Effects of ortho-phthalaldehyde, glutaraldehyde and chlorhexidine diacetate on Mycobacterium chelonae and Mycobacterium abscessus strains with modified permeability

• Published in: Journal of antimicrobial chemotherapy Vol. 51; no. 3; pp. 575 - 584
• Main Authors: Fraud, S., Hann, A. C., Maillard, J.-Y., Russell, A. D.
• Format: Journal Article
• Language: English
• Published: Oxford Oxford University Press 01.03.2003; Oxford Publishing Limited (England)

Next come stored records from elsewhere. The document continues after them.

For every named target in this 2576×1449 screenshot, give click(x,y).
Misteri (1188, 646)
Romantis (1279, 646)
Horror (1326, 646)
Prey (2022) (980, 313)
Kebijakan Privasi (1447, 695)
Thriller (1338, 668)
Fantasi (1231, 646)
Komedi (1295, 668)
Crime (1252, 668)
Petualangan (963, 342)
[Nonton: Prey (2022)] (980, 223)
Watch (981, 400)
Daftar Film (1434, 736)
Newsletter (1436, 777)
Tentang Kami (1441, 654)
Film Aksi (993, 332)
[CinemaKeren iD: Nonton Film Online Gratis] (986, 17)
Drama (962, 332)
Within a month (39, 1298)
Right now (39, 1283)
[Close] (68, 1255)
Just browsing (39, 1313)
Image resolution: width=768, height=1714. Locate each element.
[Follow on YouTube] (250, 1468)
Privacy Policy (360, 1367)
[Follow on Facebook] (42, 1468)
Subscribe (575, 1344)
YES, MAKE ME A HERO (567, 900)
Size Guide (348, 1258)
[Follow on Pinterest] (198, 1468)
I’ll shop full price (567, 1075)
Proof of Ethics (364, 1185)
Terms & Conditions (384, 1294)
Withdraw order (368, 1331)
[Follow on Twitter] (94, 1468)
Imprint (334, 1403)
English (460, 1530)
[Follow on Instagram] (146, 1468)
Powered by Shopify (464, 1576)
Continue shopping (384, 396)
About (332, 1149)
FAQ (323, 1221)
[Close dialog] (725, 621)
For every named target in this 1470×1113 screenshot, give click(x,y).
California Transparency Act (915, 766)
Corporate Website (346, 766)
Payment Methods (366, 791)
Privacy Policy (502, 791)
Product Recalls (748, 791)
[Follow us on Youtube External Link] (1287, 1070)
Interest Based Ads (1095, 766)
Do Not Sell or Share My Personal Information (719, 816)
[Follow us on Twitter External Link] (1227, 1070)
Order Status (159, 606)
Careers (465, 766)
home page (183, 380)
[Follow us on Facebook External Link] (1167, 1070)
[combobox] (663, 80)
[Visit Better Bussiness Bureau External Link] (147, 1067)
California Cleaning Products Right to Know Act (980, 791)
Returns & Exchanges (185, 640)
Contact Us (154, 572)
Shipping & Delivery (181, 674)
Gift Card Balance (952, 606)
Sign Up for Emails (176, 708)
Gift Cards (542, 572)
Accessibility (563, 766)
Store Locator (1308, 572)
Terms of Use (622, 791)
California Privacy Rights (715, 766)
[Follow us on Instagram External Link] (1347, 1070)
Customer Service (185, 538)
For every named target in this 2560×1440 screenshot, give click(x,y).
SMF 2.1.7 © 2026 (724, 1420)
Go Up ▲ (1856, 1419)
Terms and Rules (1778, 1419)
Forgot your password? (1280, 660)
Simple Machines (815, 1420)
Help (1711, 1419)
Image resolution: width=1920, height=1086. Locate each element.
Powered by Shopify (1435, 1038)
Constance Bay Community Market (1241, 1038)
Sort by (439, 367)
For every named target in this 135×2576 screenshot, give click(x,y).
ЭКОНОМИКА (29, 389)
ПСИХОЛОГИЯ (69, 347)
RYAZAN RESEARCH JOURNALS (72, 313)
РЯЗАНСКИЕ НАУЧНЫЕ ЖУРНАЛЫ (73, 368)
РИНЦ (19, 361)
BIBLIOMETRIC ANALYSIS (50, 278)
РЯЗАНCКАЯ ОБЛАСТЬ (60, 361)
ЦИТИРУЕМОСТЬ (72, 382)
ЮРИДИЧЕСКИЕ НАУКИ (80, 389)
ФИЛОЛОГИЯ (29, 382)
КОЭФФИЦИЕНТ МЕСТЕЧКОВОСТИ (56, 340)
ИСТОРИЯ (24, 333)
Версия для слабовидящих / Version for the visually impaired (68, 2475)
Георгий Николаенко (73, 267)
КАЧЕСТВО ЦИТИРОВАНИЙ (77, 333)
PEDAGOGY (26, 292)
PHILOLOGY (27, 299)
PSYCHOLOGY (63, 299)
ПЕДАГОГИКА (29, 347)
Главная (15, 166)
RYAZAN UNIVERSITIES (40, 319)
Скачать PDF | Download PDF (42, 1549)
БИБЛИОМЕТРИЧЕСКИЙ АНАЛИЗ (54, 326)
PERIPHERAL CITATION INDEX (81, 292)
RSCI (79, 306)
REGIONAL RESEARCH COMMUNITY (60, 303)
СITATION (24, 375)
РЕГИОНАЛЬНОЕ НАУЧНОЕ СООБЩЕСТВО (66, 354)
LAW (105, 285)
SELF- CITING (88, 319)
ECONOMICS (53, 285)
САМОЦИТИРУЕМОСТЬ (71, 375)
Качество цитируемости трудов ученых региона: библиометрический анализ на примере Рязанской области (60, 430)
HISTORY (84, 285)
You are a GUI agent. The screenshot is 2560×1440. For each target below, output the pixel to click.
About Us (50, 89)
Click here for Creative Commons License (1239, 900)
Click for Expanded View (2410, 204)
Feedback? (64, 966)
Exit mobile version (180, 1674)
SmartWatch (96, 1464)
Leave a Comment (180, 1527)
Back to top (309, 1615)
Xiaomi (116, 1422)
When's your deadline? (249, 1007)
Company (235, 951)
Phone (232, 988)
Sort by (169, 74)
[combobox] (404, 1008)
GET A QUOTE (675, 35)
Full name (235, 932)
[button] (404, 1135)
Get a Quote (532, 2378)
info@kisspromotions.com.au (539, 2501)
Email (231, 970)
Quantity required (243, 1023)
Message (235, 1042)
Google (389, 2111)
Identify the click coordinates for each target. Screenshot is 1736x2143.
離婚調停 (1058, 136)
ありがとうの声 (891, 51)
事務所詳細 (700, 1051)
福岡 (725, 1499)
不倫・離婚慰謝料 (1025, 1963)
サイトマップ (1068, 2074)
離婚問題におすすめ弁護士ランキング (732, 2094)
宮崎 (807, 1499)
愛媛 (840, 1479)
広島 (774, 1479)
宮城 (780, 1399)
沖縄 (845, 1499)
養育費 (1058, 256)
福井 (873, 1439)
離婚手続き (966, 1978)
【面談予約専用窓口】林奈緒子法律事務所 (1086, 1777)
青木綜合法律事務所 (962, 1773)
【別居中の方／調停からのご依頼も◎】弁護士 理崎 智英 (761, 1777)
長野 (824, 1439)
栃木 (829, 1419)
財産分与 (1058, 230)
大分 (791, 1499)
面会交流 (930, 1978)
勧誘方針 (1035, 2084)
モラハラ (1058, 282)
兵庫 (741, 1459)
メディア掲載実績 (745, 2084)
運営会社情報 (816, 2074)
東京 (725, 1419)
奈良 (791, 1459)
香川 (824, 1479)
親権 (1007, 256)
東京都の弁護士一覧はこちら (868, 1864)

• Subjects: Antibacterial agents; Antibiotics. Antiinfectious agents. Antiparasitic agents; Biological and medical sciences; cell wall; Cell Wall - drug effects; Cell Wall - metabolism; Cell Wall - ultrastructure; Chlorhexidine - pharmacology; Glutaral - pharmacology; Humans; mechanism of action; Medical sciences; Mycobacterium - metabolism; Mycobacterium - physiology; Mycobacterium - ultrastructure; Mycobacterium chelonae - metabolism; Mycobacterium chelonae - physiology; Mycobacterium chelonae - ultrastructure; o-Phthalaldehyde - pharmacology; permeability; Permeability - drug effects; Pharmacology. Drug treatments; Human; Dialdehyde; Glutaral; In vitro; Biological activity; Mycobacterium abscessus; Antibiotic; Mycobacterium chelonei; Sensitivity resistance; Mycobacteriales; Spheroplast; Mycobacteriaceae; Bacteria; Actinomycetes; Chlorhexidine; Antibacterial agent; Mechanism of action; Biocide
• ISSN: 0305-7453; 1460-2091; 1460-2091
• DOI: 10.1093/jac/dkg099

The mechanisms of the mycobactericidal action of ortho-phthalaldehyde (OPA), glutaraldehyde (GTA) and chlorhexidine diacetate (CHA) were investigated using mycobacterial spheroplasts of two reference strains, Mycobacterium chelonae NCTC 946, Mycobacterium abscessus NCTC 10882 and two GTA-resistant strains, M. chelonae Epping and M. chelonae Harefield. Transmission electron microscopy of the spheroplasts revealed an altered cell wall structure compared with the parent cells. Structural alterations resulting from the spheroplasting process were in part correlated to a loss of lipid content. Low concentrations of CHA induced protein coagulation in M. chelonae NCTC 946 spheroplasts, which also exhibited the highest loss of free non-polar lipids. Higher concentrations of CHA were required to produce similar results to the other spheroplasts investigated in which there was a less substantial decrease in lipid content. OPA (0.5% w/v) readily penetrated the residual cell wall and cytoplasmic membrane, producing significant protein coagulation in M. chelonae NCTC 946. GTA (0.5% v/v) induced a similar effect but to a lesser extent. Pre-treatment of the spheroplasts with OPA and GTA and their subsequent suspension in water demonstrated that GTA was a more potent cross-linking agent. This protective effect of GTA results from extensive cross-linking of amino and/or sulphydryl side-chain groups of proteins. The rapid mycobactericidal effect of OPA probably arises from its more efficient penetration across biological membranes. Mycobacterial spheroplasts represented a useful cellular model with an altered cell wall permeability. This study also showed the importance of the mycobacterial cell wall in conferring intrinsic resistance to CHA.